Convert the part that opens with the line containing "You are a GUI" and closes with the line containing "[close] (1508, 40)" into a numbered list, omitting any blank lines.

#### Data in this exercise ####

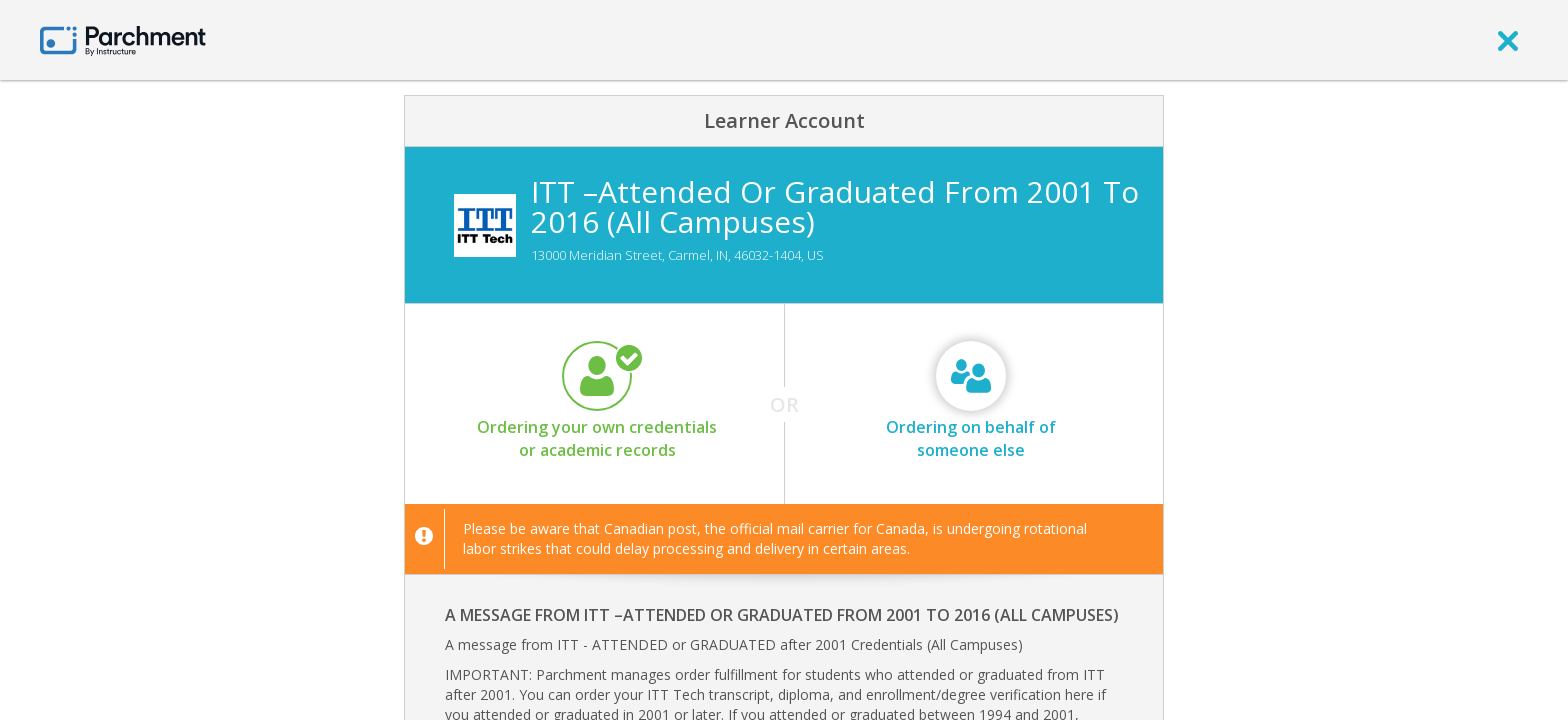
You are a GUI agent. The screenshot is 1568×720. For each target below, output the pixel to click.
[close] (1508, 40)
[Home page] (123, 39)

####
#### Data in this exercise ####

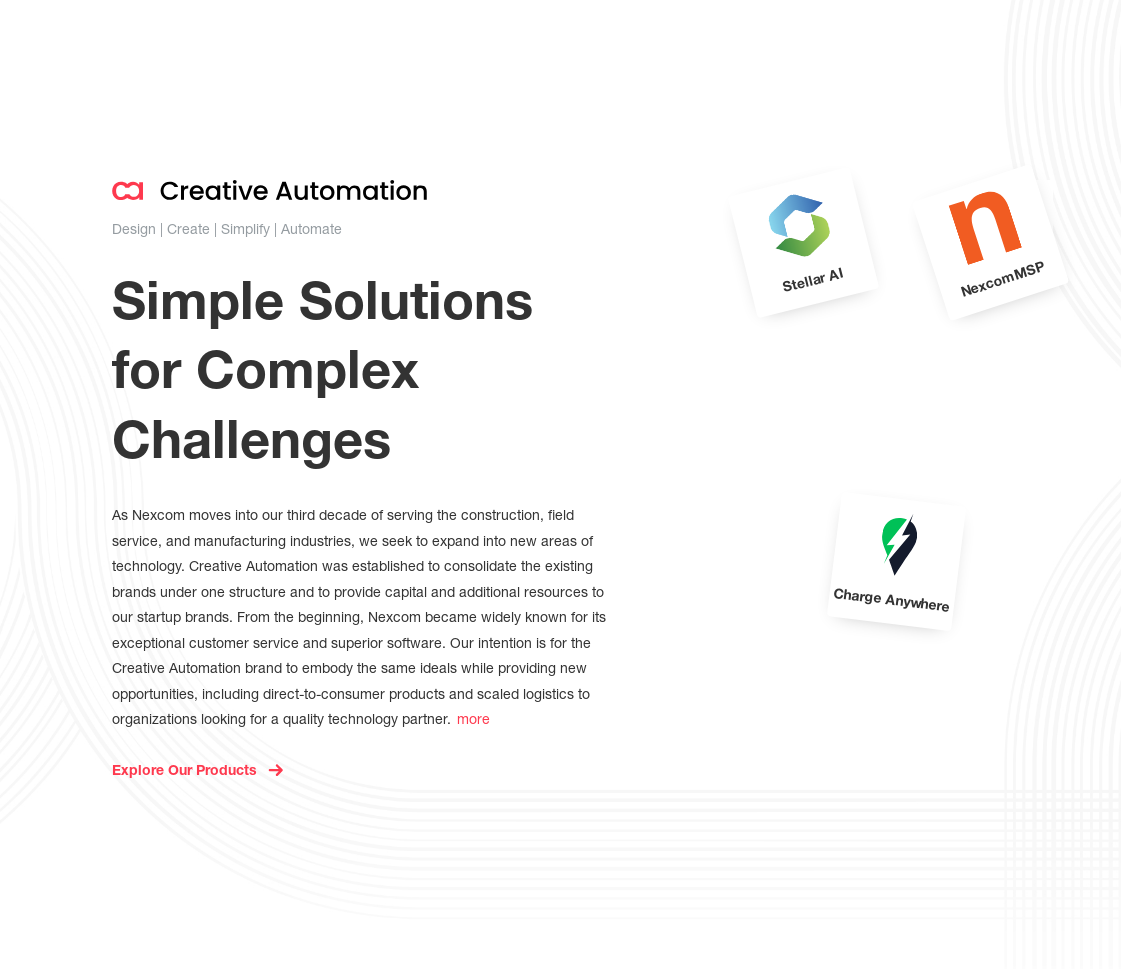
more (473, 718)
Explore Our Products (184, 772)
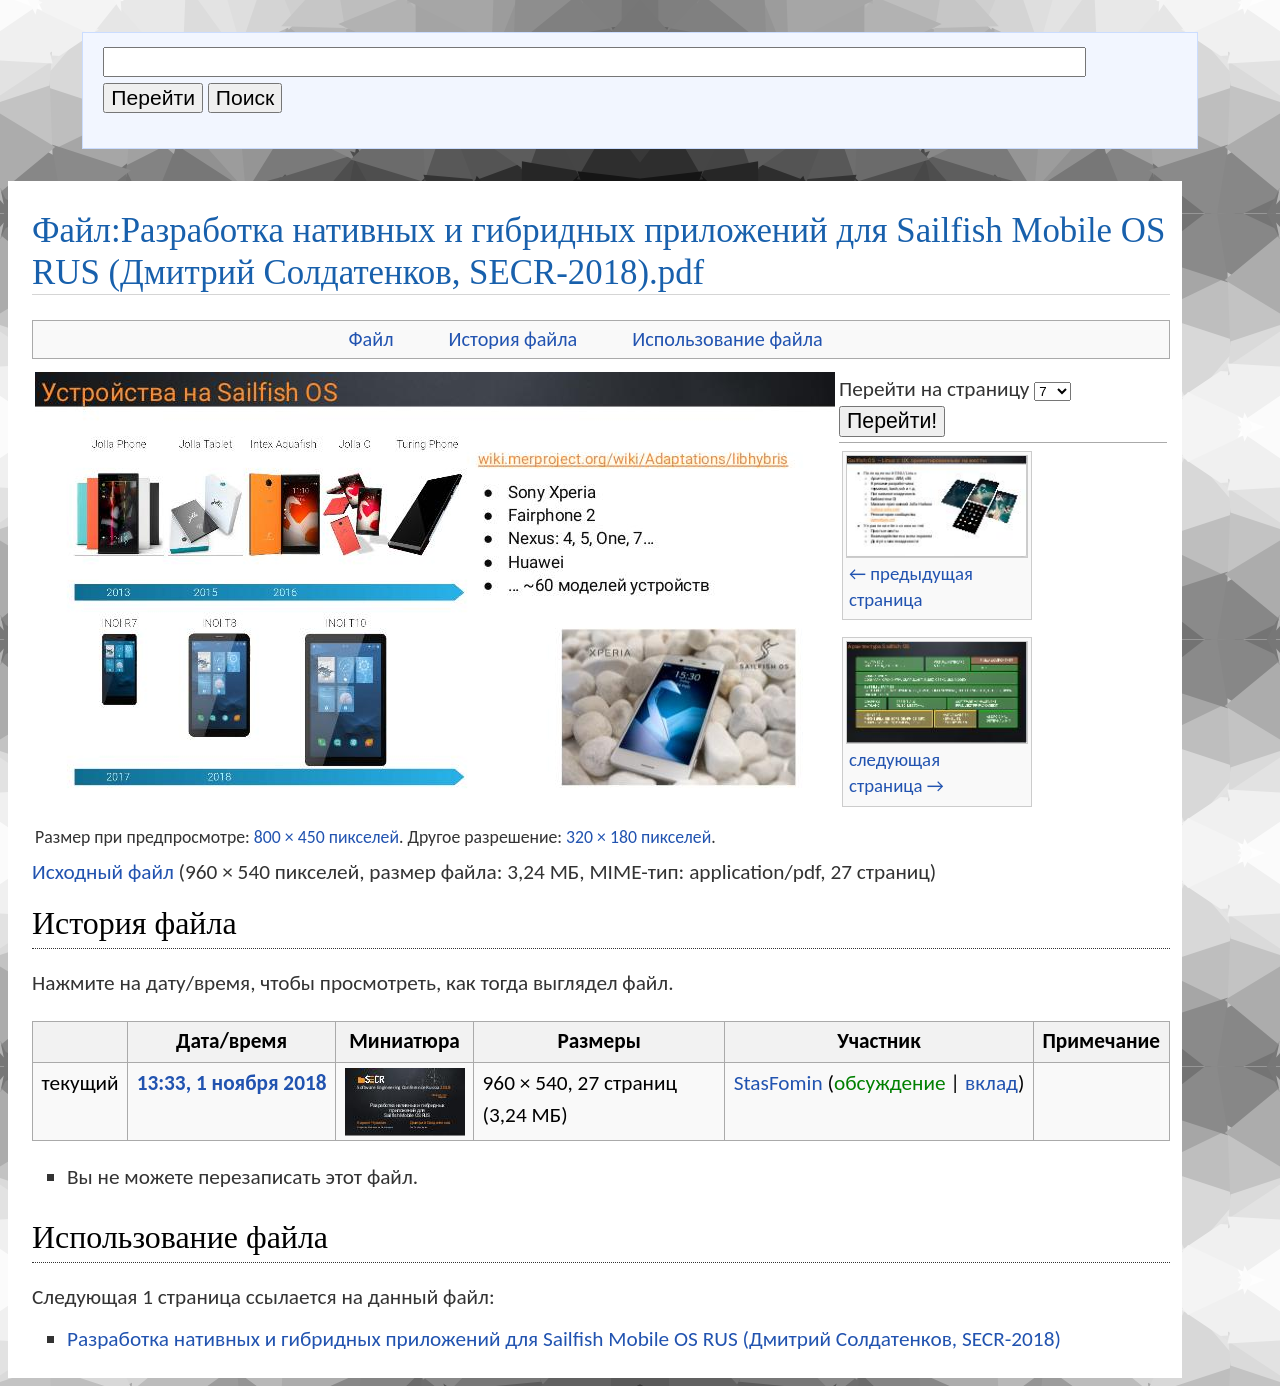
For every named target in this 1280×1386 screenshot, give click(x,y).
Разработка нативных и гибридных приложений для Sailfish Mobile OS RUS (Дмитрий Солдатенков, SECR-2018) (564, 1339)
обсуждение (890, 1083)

####

Correct output:
1. You are a GUI agent. The screenshot is 1568×720. For each target below, output the pixel to click.
2. [close] (1508, 40)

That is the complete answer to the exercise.